WHAT YOU SHOULD DO: Copy each line in the data below that contains the word "agent".

RECORD EXTRACTS:
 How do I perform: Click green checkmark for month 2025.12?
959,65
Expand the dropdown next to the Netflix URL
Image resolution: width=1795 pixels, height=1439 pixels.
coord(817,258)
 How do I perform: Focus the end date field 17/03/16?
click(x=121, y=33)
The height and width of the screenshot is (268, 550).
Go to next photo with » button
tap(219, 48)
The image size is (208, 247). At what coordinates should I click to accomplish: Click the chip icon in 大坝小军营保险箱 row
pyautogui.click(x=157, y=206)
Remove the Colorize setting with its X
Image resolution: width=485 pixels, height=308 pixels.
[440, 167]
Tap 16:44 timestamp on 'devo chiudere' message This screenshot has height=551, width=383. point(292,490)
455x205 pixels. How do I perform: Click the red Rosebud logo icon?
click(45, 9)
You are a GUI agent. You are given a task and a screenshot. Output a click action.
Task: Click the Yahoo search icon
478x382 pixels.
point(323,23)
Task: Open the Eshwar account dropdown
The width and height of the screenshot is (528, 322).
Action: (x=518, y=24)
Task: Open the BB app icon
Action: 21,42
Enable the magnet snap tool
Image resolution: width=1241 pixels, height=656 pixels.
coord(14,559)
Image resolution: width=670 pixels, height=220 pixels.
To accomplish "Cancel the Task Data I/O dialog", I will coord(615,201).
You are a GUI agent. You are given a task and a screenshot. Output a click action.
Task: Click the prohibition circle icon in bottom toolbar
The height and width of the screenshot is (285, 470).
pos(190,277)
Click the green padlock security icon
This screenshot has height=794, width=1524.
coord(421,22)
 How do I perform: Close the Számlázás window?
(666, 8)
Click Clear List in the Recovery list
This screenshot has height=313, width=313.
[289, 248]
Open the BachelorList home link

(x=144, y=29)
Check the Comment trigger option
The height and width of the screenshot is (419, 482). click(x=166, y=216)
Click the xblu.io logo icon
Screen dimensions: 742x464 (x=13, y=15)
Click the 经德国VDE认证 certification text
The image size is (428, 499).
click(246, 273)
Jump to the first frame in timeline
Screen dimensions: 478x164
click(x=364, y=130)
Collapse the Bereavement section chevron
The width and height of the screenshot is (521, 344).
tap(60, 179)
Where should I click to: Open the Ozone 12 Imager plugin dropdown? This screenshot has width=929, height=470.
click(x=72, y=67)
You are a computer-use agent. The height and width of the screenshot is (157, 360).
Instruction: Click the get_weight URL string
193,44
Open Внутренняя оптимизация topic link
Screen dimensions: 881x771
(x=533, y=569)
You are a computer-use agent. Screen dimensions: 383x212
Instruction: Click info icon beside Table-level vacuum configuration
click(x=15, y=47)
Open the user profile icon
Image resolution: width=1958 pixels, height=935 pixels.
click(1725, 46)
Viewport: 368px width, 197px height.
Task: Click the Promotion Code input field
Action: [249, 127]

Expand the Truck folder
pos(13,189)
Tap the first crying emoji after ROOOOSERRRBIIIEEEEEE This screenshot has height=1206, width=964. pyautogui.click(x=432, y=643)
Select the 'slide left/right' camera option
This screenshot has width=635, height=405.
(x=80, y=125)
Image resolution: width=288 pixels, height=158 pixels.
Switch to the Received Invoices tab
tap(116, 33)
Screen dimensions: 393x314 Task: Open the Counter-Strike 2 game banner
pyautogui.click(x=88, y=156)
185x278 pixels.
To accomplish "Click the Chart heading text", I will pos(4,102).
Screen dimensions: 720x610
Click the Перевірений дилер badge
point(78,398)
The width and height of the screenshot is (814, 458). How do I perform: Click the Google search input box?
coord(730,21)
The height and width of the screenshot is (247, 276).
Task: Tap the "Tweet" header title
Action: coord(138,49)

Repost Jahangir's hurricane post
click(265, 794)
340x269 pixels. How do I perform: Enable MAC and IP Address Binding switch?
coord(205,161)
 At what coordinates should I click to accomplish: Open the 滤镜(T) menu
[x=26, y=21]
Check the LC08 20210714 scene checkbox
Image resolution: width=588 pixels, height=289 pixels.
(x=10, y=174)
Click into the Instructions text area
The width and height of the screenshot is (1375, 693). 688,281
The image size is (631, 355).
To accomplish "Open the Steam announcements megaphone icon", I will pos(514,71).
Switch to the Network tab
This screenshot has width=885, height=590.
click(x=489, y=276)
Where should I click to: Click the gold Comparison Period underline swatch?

SOLUTION TO THIS PROBLEM:
You are a GUI agent. You are given a task and a screenshot. Output a click action.
You are a GUI agent. You are given a task and a screenshot. Output a click action.
You are a computer-use agent. The height and width of the screenshot is (157, 360).
You are a computer-use agent. Screen dimensions: 383x212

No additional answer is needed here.